We know that the full light of Jesus’s ministry is coming. We know the stories of healing and wholeness that will take place. We know the teachings of peace and love that Jesus will preach on mountaintops and lakeshores. We know the hungry will be fed and the sick will be healed. The fullness of Jesus’s ministry is bubbling with hope, bubbling with impossible newness.
But that bright day is far away right now. What do we do in between dawn and noon? How do we persist under the dark skies of ongoing winter?
Here are the two actions that sit in the space in between: Jesus says - “Repent! The kingdom of heaven is near!” And he says, “Follow me - become fishers of people.”
First, repent means, in the Greek – “Change your mind!” It’s like - “Look! You can perceive the world differently! In this wearisome life, amidst daunting circumstances, there are meanings and solutions you have not yet laid hold of!”
Jesus says, the kingdom of heaven - the will of God on earth – is like the moment in a dark room where a candle light flickers to life and suddenly you see the edges and planes of objects that were obscured a moment before. What was an impenetrable mass of looming danger is not gently but meaningfully illumined. The darkness is not gone, but the way is perceptible.
Jesus also says - “follow me.” You remember Andrew and Peter from last week, in the scripture from John, the brothers met Jesus and began to learn about him, to learn from him. This week, features a much more decisive moment of call. In this moment, Jesus demands action. He says - “follow me,” and he adds a promise: “I will make you fishers of people.”
These disciples have been fishing all their lives - side by side with brothers and neighbors, casting nets into the water, hauling out life-sustaining catches, just a relative few at a time.
Of course the metaphor of fishing isn’t perfect - we aren’t trying to get anyone tangled up, or require others to provide substance for us, Jesus isn’t saying that - it’s more like - think about the process of fishing, that patience it requires, the way you have to repeat small actions, stay hopeful, stick together.
This is what it means to be fishers of people. We belong to teams of hopeful people who hold onto, and hold out, a stubborn commitment to the generous, peaceable, creative ways of God. These fisherpeople cast out the good news, over, and over, for the few who always need to hear the call to relief and hope: God is a god of healing, the kingdom is here in the darkness, you can perceive it too.
There are two calls to action that bridge the promise of God’s coming toward the concrete realization of it:
One - change your mind - do not agree to hatred or apathy or ignorance or despair.
Two - gather around the flickering flame of hope and keep it alive together. Keep casting that net of belonging out into the darkness, catching those who are adrift and drawing them to shore, to the warmth of hope.
Remember that these small, repeated gestures add up, and they matter greatly.
No one strategy accomplishes the building of the bridge from death’s shadow to God’s wholeness of life.
We must pay attention, we must rest. We must mourn and rejoice. We must act and we must process. We must find our own internal rhythms of giving and receiving, of engaging and recovering. We must not do this work alone. We must do this work.
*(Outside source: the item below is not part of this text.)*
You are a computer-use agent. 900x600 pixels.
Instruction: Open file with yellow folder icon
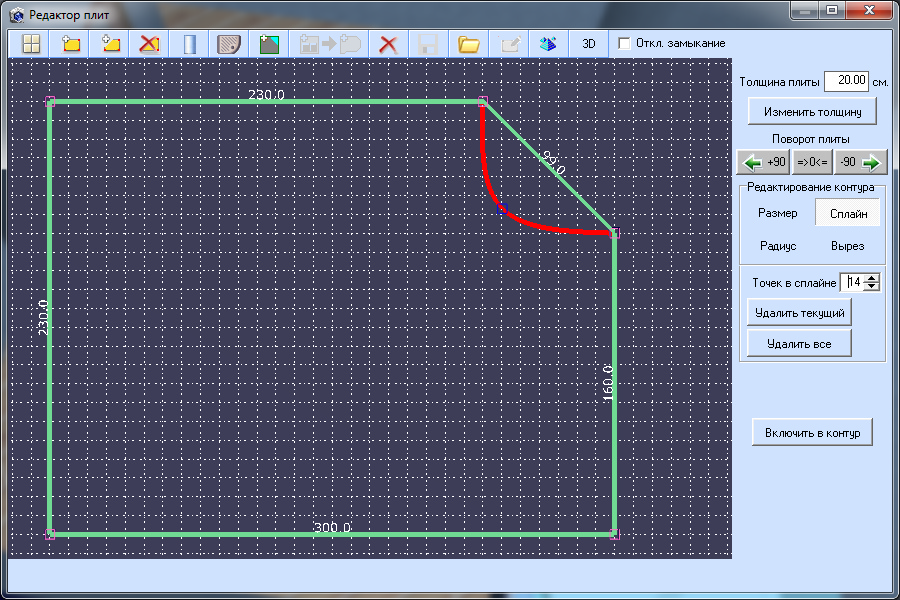click(x=468, y=44)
I close this sermon with a quote by Lutheran pastor and public theologian Nadia Bolz-Weber. After all, being a light in the darkness does not mean that we light up the entire night sky alone. Instead, Bolz-Weber says, shining brightly may mean: “Setting down what isn’t ours, and lifting the one small, specific thing that is. Tending a body. Telling the truth. Making enough soup to feed yourself—and pouring the extra into a jar to drop off for a neighbor. Showing up to a demonstration even if you’ve never been to one. Loving fiercely where your feet actually are. Taking a video of anything you see that’s unjust, even if your hands are shaking. Resisting despair and all its empty promises. That won’t save everything. But it will save something. And that is how we keep going.”